The recent killing of Mahmoud al-Mabhouh by agents using forged passports has provoked indignation from the British establishment. The prime minister has promised a full investigation while the media has lined up to condemn Israel.

But while some have voiced understandable concern at the misuse of passports, others have criticised the operation itself. In the Daily Telegraph last week, Alasdair Palmer said that it was a "sinister development" if assassination was now "an accepted tool of foreign policy".

But to denounce all extra judicial killings as illegitimate is somewhat facile. In recent years, Al Qaeda operatives and insurgents in Pakistan have been killed by the use of American unmanned drones. According to CIA Director, Leon Pancetta: "It's the only game in town in confronting and trying to disrupt the Al Qaeda leadership."

The point is that those who are killed are enemy combatants and therefore legitimate targets in the ongoing war on terror.

Al-Mabhouh fitted into this category. He was a senior operative for Hamas, an organisation whose depraved cult of death glorifies the killing of Jews and Israelis worldwide. He recently confessed to being involved in the killing of two Israelis in 1989 and, at the time of his death, was reportedly on a mission to transfer rockets from Iran to Gaza.

If Mossad carried out the operation - and this has yet to be proven - Israel had every right to regard al-Mabhouh as an enemy combatant with blood on his hands.

The fact that he was dressed in civilian clothing and operating on foreign soil would not have given him immunity from attack.

Liberals are uneasy with extra judicial killings because they involve, by definition, punishment outside the law. But the option of arrest and due process was simply unavailable on this occasion.

Whoever killed Al-Mabhouh knew that he had been living in Syria, a country that provides first class protection for a horrifying variety of terrorist godfathers. With Syria unwilling to hand over al-Mabhouh, the option of arrest inside Dubai was similarly impossible.

With the arrest option unavailable, countries can either give terrorists carte blanche to continue their operations or eliminate them altogether. Had al-Mabhouh been left untouched, he could well have brought a lethal cocktail of Iranian weaponry into Gaza, endangering the lives of countless thousands of Israelis.

This might have satisfied liberal European opinion but not Israel's own government which has no interest in committing national suicide.
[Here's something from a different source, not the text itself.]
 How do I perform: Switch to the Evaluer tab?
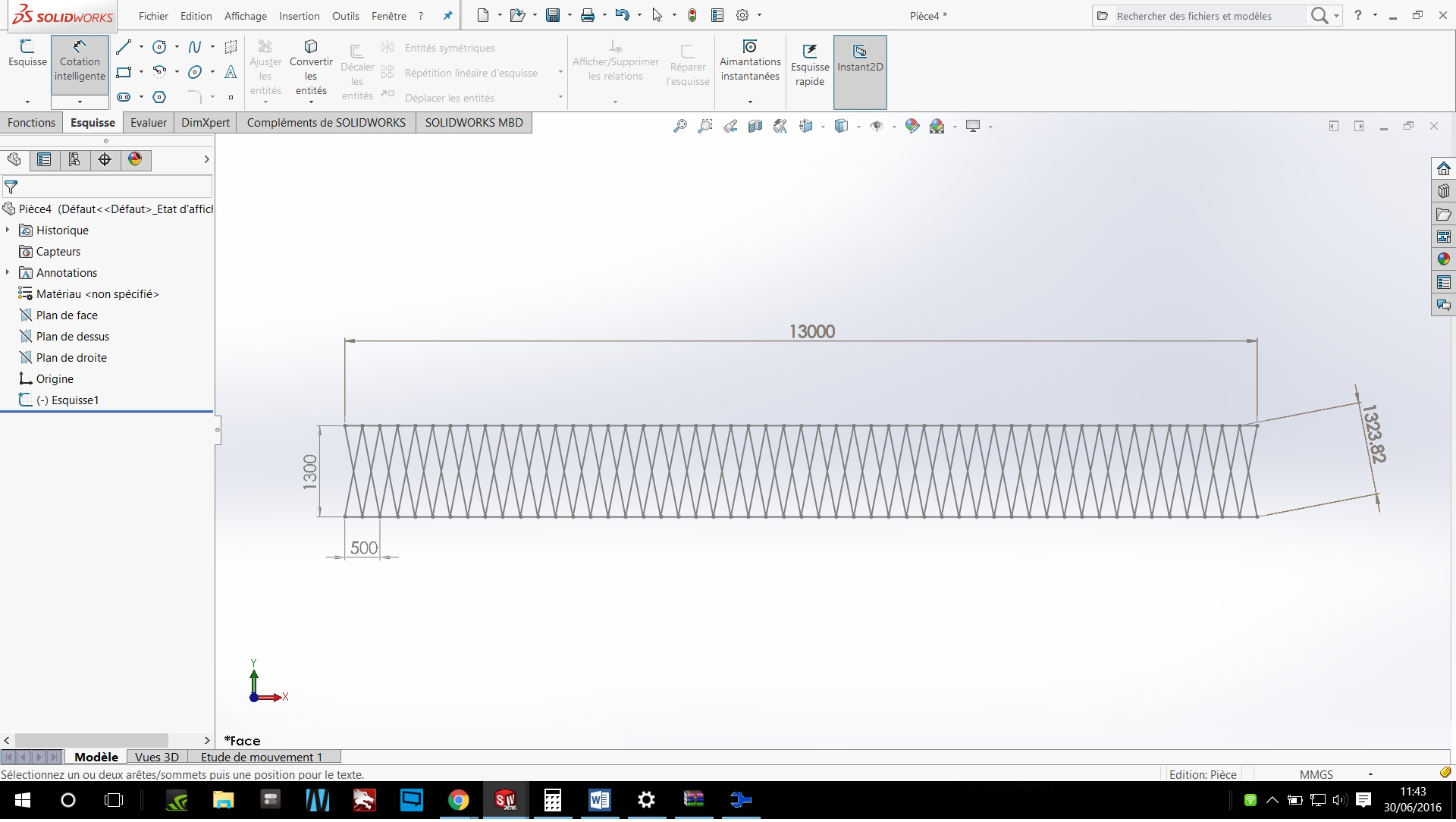point(148,122)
Some argue that killing militants is ineffective in the long run, given how easily they can be replaced.

Terror groups are like the mythical hydra, we are told. If you kill a few operatives, several more emerge to supplant them. But it is never easy for a terror network to replace experienced commanders and bomb makers, many of whom have been trained for years at considerable expense. At the very least targeted assassinations buy democracies time while their enemies are forced to regroup.

Extra judicial killings are also designed for the purpose of deterrence. Al-Mabhouh's assassination will remind all terrorists and arms smugglers that their operations are under constant surveillance. They will not sleep easily if they know that their movements are being tracked by foreign intelligence and they may become permanently distrustful of others.

Of course not all extra judicial killings are legitimate. Several South American regimes used death squads in the 1960s to crush left-wing opposition while the Soviet Union was notorious for state-sanctioned murder. Autocratic regimes routinely silence peaceful dissidents in the most barbaric fashion, citing national security as a pretext.

But Al-Mabhouh was in a wholly different category. He chose to be part of the global jihad that is currently assaulting Western interests across the globe. In particular, he was an active participant in Iran's unrelenting war of terror against Israel.

That was why, despite the liberal intelligentsia's sanctimonious bleating, his assassination was both audacious and morally justified.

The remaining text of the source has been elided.